The purpose of this article was to alert the Joycean community about the existence of two copybooks of exceptional interest among the papers that the National Library of Ireland had just acquired and that were not then accessible to the public. On the basis of notes taken when I had been given the opportunity to study, for a few hours, the manuscripts before they left Paris, I offered a preliminary description of the notebooks and made a few hypotheses about their possible interpretation. The manuscript that I called the “coverless copybook” is probably the most interesting single document in the whole Joyce archive. The part devoted to “Proteus” is the earliest extant Ulysses draft. It does not look like anything else by Joyce except perhaps Giacomo Joyce . I suggested tentatively that it might indicate a temporary “regression” in the direction of the fragmentary form. The part devoted to “Sirens” is less startling in appearance, but I argue that it gives us the opportunity to observe at close range a crucial turning point in the history of Ulysses or even in the history of literature. The last page of the copybook is a set of notes on a Homeric episode, “Lacedemon,” that Joyce never turned into an episode of Ulysses . I have discovered since that it follows closely the text of Samuel Butcher and Andrew Lang’s translation. (See my “An Unwritten Chapter of Ulysses ? Joyce’s Notes for a ‘Lacedemon’ Episode,” in James Joyce: Whence, Whither and How.
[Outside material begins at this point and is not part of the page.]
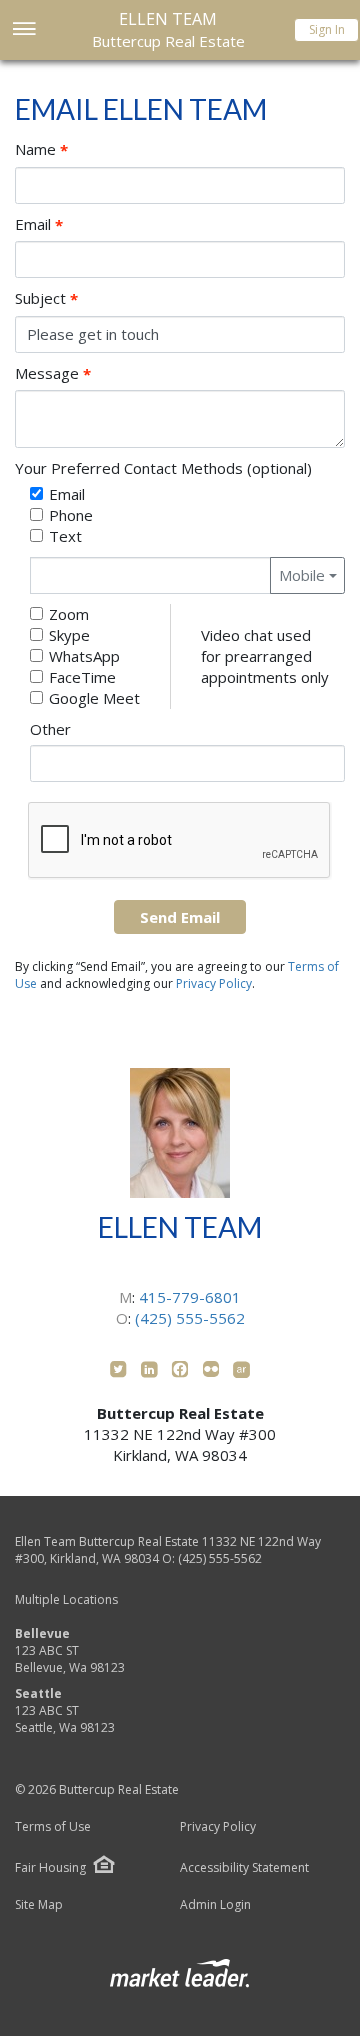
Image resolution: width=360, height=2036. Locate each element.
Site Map (39, 1905)
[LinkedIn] (151, 1372)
Studies in Honour of Carla Vaglio , ed. Giuseppina Cortese, Giuliana Ferreccio, M. Teresa Giaveri, and Teresa Prudente [Alessandria: Edizioni dell’Orso, forthcoming].) Again, there is no extant set of notes quite like it. The other manuscript, which I called the “Fuga per Canonem copy-book,” is the first half of a later draft for “Sirens,” now in the Buffalo collection. What is particularly interesting and surprising in it is the inside of the front cover, which gives a list of Italian musical terms under the title “Fuga per Canonem” (Susan Brown has since discovered that the source for this was a superficial reading of Grove’s dictionary of music), and three words in the margin of the first page that seem to be the inception of the “overture” of the episode. In conjunction with the first draft, this allows us to understand how Joyce came to transform a plain dramatic presentation of a Dublin pub scene into the dazzling modernistic episode that is familiar to us.